>>>

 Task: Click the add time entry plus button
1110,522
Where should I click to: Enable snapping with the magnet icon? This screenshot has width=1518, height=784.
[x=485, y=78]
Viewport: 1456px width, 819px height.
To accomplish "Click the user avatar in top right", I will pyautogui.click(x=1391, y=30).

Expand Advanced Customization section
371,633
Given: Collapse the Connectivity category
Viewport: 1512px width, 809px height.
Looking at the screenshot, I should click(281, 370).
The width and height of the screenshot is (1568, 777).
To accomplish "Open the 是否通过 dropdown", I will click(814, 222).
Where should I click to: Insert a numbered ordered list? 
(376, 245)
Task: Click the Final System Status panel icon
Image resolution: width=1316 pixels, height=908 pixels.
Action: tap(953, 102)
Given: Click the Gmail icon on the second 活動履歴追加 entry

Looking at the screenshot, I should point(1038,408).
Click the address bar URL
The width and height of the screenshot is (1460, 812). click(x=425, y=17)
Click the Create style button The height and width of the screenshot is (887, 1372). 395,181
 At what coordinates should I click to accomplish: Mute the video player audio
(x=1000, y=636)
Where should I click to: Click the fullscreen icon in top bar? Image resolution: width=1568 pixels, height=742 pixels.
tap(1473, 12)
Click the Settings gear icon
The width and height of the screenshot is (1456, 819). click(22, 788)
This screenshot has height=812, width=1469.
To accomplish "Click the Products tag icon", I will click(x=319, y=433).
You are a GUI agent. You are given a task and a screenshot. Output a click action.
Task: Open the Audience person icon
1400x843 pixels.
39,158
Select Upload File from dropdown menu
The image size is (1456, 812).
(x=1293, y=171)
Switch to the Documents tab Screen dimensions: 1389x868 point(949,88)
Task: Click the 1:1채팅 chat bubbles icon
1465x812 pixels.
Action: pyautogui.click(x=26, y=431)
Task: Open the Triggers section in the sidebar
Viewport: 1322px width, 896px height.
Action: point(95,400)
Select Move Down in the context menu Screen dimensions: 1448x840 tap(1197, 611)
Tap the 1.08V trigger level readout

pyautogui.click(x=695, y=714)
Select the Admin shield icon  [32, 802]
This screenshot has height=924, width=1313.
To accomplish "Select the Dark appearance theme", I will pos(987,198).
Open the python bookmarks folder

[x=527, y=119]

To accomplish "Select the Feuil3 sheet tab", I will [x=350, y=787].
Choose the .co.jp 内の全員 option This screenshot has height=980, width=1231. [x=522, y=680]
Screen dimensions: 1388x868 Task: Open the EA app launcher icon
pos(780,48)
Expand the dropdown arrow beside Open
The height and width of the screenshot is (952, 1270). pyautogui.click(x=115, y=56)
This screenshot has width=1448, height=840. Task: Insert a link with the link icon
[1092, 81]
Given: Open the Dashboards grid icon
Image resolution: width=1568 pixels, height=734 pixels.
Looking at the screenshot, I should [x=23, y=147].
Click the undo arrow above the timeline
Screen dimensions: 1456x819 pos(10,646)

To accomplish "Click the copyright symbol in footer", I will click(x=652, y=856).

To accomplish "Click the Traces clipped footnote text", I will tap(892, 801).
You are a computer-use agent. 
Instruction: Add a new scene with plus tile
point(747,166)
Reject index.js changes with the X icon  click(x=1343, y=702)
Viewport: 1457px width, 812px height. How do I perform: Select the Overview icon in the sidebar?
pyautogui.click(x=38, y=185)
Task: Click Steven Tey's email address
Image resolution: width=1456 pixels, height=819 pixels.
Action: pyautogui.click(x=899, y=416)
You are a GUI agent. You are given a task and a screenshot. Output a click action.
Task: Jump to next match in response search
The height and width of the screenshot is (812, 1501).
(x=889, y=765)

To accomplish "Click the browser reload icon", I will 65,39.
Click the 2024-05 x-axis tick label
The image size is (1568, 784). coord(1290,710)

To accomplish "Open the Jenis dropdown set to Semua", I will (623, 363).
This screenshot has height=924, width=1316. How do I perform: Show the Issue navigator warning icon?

<<<

- **WHAT TO PRODUCE**: Using the data above, reproduce exactly the lines from the line that contains "Task: Open the Audience person icon" through the line that contains "Task: Open the Triggers", including both.

- **SOLUTION TO THE EXERCISE**:
Task: Open the Audience person icon
1400x843 pixels.
39,158
Select Upload File from dropdown menu
The image size is (1456, 812).
(x=1293, y=171)
Switch to the Documents tab Screen dimensions: 1389x868 point(949,88)
Task: Click the 1:1채팅 chat bubbles icon
1465x812 pixels.
Action: pyautogui.click(x=26, y=431)
Task: Open the Triggers section in the sidebar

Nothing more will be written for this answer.